Pengaruh dan kontrol orang tua Trinh et al. 2009 menemukan bahwa orang tua merasa
membicarakan seks dengan anak akan mendorong anak melakukan seks
sebelum mereka siap. Orang tua juga merasa mendiskusikan seks dapat merusak anak muda. Anak menangkap gelagat ini sehingga mereka enggan
mendiskusikan seks dengan orang tua karena takut dianggap ingin atau sudah aktif secara seksual Bastien et al., 2011; Walker, 2004. Sementara
Wamoyi et al. 2010 menemukan adanya orang tua yang merasa tidak dekat dengan anak sehingga merasa akan sia-sia membicarakan seks dengan
anaknya karena tidak akan didengarkan. Menurut Trinh et al. dalam keluarga yang tidak memiliki relasi erat, anak cenderung enggan
membicarakan seks dengan orang tuanya. g.
Penerimaan orang tua atas seksualitas remaja Trinh et al. 2009 menemukan bahwa orang tua merasa anak-anak
mereka belum cukup dewasa untuk belajar isu seksual, atau terlalu muda untuk terlibat aktivitas seksual. Orang tua juga memiliki persepsi bahwa
anaknya tidak aktif secara seksual Trinh et al., 2009; Wamoyi et al., 2010 sehingga tidak perlu mendiskusikan seks.

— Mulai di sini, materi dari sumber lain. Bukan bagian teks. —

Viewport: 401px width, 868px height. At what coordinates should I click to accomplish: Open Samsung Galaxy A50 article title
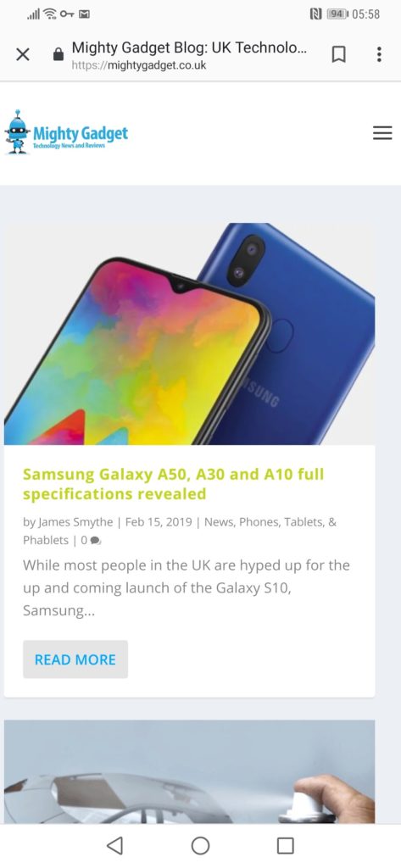pyautogui.click(x=173, y=484)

h. Usia dan perkembangan anak
Orang tua dapat mengalami kesulitan dalam menentukan informasi yang tepat terkait usia anak. Menurut Kirkman et al. 2005, jika informasi
diberikan saat anak terlalu muda, maka mereka mungkin tidak akan paham atau ingat. Jika orang tua merasa anak terlalu muda untuk belajar suatu hal
maka orang tua tidak akan menjawab pertanyaan anaknya dengan penuh dan jelas Walker, 2001.
i. Kesulitan orang tua dalam membicarakan topik-topik spesifik
Orang tua dapat mengalami dilema membicarakan topik tertentu saat mereka memiliki nilai yang bertentangan. Misalnya membicarakan
penggunaan kondom saat berhubungan seks padahal mereka ingin anaknya berpantang. Jerman Constantine, 2010.
Selain itu hal lain yang berpotensi menghambat terjadinya pendidikan seks adalah merasa bahwa anak sudah memiliki sumber pengetahuan yang
memadai dan pendidikan seks merupakan tanggung jawab pihak lain, seperti pasangan atau sekolah Ha Fisher, 2011; Walker, 2001, 2004.